PAGE:
Friday, 13 May 2016

Film Friday: "The African Queen" (1951)

In honor of Katharine Hepburn's 109th birthday, which was yesterday, this week on "Film Friday" I have decided to bring you one of her best-remembered films. This also happens to be one of my personal favorite films, classic or otherwise.

Original release poster
Directed by John Huston, The African Queen (1951) begins at the outbreak of World War I in a small village in German East Africa, where the Reverend Samuel Sayer (Robert Morley) and his spinster sister Rose (Katharine Hepburn) work as Methodist missionaries. The Sayers' only link to the outside world in Charlie Allnut (Humphrey Bogart), a drunken Canadian boat captain who brings them mail and supplies from their native England aboard his tramp streamer, the African Queen. When German troops invade the mission village, Samuel is wounded and soon succumbs to jungle fever. Shortly afterwards, Charlie returns to help the grieving Rose bury her brother and the two then set off downriver in the African Queen.

During their tribulated journey down the Ulanga River, Rose conceives a plan to avenge Samuel's death. The river runs into a large lake where a German ship, the Königin Luise, is known to be anchored, patroling the area for any British attacks. She and Charlie can make their way to the lake, convert the African Queen into a torpedo boat and head it toward the Königin Luise, diving off just before it hits. Charlie regards her idea as suicidal: to reach the lake they would have to pass an enemy fort overlooking the river and navigate several dangerous rapids. However, Rose is adamant and eventually persuades him to go along with the plan. It is not long before a war of nerves begins, with Charlie complaining about Rose's refined, teetotaling attitude and Rose getting revenge for Charlie's drunkenness by spilling his every bottle of gin into the water. Nevertheless, they find themselves falling in love with each other. When they are about to put their plan into motion, a strong storm strikes, causing the African Queen to sink. Charlie and Rose are captured by the crew of the Königin Luise, whose captain (Peter Bull) sentences them to be executed as spies. Charlie asks the German captain to marry him and Rose before the execution. After a brief weeding ceremony, the Germans prepare to hang them, but a sudden explosion sinks the ship, which has struck the overturned hull of the African Queen and detonated the torpedoes. With Rose's plan a success, the newly married couple happily swims to safety on the west shore of the lake.

DATA RECORDS:
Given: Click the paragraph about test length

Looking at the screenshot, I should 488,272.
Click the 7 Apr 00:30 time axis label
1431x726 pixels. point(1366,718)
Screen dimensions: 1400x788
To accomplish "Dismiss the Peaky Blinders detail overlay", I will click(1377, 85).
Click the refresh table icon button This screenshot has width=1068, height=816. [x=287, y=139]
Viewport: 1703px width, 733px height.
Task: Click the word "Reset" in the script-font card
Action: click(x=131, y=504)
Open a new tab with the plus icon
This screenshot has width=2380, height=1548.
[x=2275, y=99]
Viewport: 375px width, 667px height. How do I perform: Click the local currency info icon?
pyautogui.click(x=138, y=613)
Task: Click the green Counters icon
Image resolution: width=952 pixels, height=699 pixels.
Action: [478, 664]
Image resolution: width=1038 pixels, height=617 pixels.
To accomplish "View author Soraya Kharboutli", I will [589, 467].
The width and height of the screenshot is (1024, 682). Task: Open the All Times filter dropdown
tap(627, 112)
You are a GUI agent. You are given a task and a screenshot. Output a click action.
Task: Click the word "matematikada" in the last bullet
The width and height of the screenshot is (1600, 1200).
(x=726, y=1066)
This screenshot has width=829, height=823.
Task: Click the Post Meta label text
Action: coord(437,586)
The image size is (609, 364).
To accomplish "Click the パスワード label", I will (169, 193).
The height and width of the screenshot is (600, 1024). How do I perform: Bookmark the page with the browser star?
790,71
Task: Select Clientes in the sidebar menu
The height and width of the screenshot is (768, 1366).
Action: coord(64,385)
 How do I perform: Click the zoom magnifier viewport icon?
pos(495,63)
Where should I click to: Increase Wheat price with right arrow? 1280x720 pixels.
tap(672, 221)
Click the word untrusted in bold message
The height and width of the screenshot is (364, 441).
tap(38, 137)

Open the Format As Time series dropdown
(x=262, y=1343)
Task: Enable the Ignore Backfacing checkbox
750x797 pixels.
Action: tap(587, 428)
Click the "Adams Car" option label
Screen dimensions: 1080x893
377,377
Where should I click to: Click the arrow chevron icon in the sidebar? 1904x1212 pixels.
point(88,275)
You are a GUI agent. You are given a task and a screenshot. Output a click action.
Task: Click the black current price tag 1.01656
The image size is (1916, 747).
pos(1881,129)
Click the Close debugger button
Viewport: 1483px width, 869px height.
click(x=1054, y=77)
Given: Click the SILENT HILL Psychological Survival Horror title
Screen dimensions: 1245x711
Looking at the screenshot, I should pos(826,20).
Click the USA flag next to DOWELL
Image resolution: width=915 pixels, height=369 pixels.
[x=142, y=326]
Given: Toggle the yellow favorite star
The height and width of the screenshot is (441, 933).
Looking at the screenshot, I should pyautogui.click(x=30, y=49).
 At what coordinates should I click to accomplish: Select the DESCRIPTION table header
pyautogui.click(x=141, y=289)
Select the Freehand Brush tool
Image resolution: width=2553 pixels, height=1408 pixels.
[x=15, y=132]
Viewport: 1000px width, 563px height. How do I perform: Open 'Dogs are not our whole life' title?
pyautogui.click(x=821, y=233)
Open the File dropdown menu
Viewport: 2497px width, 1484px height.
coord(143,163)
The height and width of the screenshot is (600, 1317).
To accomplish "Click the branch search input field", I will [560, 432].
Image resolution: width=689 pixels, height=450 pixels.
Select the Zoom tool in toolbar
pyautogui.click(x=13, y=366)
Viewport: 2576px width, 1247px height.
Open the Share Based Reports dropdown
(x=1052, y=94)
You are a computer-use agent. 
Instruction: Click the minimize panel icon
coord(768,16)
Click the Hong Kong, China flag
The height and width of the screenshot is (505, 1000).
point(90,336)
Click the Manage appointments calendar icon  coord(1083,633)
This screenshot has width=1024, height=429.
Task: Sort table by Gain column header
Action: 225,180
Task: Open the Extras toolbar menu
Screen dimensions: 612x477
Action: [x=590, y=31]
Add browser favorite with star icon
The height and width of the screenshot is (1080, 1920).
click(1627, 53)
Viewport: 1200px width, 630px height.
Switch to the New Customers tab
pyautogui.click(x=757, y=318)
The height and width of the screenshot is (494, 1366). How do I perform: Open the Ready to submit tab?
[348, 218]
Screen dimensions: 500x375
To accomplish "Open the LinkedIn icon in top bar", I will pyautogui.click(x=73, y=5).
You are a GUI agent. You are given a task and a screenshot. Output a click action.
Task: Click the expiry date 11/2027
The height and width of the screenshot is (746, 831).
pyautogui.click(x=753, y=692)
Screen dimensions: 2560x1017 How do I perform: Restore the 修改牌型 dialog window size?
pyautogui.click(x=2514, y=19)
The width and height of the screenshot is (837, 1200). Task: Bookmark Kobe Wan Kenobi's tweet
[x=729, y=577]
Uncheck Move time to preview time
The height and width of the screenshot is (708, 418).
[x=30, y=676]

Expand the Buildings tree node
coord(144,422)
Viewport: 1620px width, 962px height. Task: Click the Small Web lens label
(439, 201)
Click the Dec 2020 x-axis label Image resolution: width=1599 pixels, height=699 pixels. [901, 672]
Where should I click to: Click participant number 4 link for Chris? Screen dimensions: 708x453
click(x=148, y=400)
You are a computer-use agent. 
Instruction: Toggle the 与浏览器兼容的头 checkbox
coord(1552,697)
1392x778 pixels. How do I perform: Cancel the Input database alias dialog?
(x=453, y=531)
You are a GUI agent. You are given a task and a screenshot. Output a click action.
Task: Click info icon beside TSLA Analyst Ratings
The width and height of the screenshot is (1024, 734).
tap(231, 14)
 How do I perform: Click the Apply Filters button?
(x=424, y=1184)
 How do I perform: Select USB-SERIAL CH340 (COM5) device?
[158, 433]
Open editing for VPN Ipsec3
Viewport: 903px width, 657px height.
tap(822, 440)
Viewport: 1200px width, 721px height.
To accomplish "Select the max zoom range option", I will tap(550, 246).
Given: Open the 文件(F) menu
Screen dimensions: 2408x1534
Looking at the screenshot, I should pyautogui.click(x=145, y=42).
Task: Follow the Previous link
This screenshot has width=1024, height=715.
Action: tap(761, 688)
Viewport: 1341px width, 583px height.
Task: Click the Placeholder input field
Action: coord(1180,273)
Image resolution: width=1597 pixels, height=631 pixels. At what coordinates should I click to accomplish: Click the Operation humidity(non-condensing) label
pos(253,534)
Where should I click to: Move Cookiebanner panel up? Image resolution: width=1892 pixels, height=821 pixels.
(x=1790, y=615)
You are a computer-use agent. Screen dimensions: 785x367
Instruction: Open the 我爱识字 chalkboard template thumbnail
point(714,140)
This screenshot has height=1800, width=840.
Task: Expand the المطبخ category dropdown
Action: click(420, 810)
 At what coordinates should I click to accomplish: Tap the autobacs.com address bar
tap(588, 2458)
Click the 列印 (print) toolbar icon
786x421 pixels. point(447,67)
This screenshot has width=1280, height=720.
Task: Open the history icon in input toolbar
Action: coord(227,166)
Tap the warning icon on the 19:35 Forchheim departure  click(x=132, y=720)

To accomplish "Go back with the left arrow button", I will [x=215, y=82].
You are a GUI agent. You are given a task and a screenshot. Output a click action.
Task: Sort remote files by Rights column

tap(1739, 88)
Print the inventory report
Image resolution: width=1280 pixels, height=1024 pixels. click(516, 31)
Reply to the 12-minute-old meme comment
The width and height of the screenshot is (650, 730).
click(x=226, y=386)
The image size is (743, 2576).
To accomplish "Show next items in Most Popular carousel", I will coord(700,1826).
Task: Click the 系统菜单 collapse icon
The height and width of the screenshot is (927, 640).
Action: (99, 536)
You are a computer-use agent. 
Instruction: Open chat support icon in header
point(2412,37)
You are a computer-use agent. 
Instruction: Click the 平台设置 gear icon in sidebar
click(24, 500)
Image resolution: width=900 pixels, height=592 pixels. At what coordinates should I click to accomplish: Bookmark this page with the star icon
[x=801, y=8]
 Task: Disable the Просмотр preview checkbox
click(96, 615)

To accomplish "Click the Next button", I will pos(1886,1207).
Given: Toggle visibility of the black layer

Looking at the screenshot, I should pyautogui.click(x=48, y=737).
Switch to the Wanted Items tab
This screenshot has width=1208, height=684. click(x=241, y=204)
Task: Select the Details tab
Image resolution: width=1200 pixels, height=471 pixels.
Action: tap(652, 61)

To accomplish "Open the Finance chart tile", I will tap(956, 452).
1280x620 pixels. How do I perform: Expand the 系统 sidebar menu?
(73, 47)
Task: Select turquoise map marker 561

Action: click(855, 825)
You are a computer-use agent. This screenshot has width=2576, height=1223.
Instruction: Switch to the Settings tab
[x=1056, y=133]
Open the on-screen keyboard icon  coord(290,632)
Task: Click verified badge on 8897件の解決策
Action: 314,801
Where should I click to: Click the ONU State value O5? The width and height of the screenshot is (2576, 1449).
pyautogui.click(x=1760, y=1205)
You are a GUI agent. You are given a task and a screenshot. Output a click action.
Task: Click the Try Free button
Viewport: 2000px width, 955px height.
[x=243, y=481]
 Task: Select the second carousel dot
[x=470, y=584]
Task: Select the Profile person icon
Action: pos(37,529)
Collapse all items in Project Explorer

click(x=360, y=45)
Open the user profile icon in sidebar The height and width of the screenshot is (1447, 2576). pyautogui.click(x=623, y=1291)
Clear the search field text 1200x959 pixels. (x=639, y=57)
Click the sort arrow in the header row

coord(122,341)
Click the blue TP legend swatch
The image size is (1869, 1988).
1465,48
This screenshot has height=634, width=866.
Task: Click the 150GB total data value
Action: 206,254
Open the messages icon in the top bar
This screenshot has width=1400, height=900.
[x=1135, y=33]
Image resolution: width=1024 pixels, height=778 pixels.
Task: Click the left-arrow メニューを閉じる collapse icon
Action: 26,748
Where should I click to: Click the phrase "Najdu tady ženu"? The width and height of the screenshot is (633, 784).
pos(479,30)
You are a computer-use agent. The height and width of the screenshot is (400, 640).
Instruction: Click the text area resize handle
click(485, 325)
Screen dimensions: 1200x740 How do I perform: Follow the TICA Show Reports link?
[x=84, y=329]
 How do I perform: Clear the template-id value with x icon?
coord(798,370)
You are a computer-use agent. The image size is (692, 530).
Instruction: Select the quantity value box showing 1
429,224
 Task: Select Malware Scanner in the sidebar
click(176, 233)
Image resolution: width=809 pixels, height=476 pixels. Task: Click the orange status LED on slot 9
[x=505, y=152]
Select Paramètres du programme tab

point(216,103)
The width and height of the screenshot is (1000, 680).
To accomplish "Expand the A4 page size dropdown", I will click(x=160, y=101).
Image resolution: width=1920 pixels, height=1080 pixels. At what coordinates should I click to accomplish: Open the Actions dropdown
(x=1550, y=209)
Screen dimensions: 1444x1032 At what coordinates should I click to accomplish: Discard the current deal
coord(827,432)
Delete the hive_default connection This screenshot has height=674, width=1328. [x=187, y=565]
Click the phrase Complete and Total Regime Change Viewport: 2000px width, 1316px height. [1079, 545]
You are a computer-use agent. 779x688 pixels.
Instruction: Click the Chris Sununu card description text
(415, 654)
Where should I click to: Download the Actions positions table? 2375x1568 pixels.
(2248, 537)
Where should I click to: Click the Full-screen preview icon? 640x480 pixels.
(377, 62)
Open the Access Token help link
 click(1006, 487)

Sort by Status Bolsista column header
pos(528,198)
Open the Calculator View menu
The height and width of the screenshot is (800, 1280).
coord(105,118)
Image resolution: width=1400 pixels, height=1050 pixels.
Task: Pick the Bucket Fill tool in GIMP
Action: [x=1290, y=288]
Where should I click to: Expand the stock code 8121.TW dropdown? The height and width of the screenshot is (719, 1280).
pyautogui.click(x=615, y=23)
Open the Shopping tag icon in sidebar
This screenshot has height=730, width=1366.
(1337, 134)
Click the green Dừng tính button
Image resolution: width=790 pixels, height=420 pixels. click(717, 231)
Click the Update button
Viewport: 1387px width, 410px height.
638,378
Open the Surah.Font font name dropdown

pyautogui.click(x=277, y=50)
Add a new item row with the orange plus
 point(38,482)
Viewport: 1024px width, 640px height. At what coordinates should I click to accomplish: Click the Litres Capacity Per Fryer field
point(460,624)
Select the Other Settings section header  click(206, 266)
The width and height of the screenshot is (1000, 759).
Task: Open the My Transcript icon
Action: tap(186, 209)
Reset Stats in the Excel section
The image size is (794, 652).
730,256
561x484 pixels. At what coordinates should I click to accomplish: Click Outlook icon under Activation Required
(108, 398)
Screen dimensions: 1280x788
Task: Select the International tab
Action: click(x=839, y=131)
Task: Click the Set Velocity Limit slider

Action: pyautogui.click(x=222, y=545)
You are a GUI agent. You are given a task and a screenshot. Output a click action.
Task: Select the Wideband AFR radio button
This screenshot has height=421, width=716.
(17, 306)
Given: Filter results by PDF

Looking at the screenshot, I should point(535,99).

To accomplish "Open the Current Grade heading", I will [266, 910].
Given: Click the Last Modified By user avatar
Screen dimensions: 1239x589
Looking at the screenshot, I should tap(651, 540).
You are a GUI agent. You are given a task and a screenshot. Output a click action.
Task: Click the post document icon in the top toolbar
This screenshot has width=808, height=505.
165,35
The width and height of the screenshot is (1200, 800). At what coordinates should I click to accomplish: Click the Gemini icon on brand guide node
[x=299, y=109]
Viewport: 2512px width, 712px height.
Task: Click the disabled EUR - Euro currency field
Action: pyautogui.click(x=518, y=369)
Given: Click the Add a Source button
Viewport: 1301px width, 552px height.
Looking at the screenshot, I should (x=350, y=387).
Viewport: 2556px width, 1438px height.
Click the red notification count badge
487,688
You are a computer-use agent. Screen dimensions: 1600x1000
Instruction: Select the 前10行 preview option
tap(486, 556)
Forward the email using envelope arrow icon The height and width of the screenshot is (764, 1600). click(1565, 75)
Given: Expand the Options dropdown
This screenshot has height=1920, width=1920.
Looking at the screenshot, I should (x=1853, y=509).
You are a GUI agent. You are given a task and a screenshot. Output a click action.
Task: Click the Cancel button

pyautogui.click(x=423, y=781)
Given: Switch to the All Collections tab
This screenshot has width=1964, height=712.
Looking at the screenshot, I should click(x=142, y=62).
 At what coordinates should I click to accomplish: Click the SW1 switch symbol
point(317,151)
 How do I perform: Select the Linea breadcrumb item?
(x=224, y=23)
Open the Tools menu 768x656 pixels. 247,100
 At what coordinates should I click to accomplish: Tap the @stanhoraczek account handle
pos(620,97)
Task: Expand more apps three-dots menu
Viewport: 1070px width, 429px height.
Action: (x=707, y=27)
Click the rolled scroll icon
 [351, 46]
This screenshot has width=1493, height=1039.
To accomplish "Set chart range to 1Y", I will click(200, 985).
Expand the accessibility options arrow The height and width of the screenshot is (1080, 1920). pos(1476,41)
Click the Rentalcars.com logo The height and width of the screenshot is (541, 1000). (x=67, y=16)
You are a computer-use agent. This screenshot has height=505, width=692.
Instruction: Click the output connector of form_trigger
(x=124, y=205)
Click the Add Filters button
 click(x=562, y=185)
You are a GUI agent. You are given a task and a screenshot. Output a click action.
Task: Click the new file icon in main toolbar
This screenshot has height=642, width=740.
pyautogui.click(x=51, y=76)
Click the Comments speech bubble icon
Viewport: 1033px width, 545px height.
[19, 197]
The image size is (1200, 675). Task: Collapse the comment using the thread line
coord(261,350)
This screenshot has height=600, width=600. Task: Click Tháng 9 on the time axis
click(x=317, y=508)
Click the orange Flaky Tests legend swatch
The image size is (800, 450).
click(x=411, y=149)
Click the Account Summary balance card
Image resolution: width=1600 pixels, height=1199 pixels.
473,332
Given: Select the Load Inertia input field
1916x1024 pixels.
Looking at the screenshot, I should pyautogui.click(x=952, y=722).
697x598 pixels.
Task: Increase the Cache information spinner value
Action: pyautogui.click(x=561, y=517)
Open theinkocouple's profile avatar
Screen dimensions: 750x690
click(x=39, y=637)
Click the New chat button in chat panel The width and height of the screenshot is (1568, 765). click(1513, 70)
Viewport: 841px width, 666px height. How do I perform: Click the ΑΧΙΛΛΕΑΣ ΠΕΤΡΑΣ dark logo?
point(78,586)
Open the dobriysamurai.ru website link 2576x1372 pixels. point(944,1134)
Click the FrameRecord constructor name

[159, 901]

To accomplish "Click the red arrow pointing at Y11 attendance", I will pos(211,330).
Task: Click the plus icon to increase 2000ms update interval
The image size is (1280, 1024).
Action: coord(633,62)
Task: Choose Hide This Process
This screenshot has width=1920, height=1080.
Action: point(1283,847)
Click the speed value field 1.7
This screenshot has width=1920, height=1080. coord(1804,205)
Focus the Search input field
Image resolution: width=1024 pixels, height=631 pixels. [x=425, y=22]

TASKS AND EXERCISES:
1) Answer these questions from the post on "The African Queen":
(a) Whose birthday prompted this week's choice of film, and which birthday was it?
(b) Who directed the film?
(c) What is the name of the German ship anchored on the lake?
2) Write the next paragraph of the post on "The African Queen," picking up after its last sentence.
The material is separate from the post on "The African Queen."

RESPONSES IN ORDER:
1)
(a) Katharine Hepburn's 109th birthday.
(b) John Huston.
(c) The Königin Luise.

2)
Rose Sayer: Dear Lord, we've come to the end of our journey, and in a little while we'll stand before you. I pray for you to be merciful. Judge us not for our weaknesses, but for our love and open the doors of heaven for Charlie and me.

The unique adventure of Rose Sayer and Charlie Allnut first reached the public in an novel written by English author C. S. Forester in 1935, two years before initiating his popular Horatio Hornblower series, a 12-book collection of seagoing tales. At one point, RKO Pictures planned to adapt The African Queen for British actors Charles Laugthon and and his wife Elsa Lanchester, but the project was ultimately shelved. A reader at the studio found the story "dated, incredible, quite outside acceptable dramatic screen material. [...] Its two characters are neither appealing nor sympathetic enough to sustain interest for an entire picture. [...] Both are physically unattractive and their love scenes are distasteful and not a little disgusting. It's no bargain at any price. No amount of rewriting can possibly salvage this dated yarn." In 1946, Warner Bros. acquired the property with Bette Davis and David Niven in mind for the lead roles, but nothing came of that either.

Although no studio had ever really believed in the project, director John Huston, who had always been a fan Forester's novel, saw great possibilities in a screen adaptation of The African Queen. He wanted to purchase the rights to the book with his producting partner, Sam Spiegel, for their independent company, Horizon Pictures, formed in 1949. Warners was willing to sell it to them for the "reasonable sum" of $50,000, but they struggled to gather the necessary money. Certain that The African Queen would "give John the kind of commercial hit he had when he made The Maltese Falcon in 1941," Spiegel finally worked out a deal with Sound Services, Inc., a company that rented sound equipment to filmmakers, for them to provide Horizon with the $50,000 to buy the property. Spiegel guaranteed he would pay back the loan with interest in a year's time and, "as a sweetener," also promised that Horizon would use Sound Service equipment to make The African Queen, giving them full credit on screen. To finance the picture, an arrangement was made with brothers James and John Woolf, who ran the British production company Romulus Films.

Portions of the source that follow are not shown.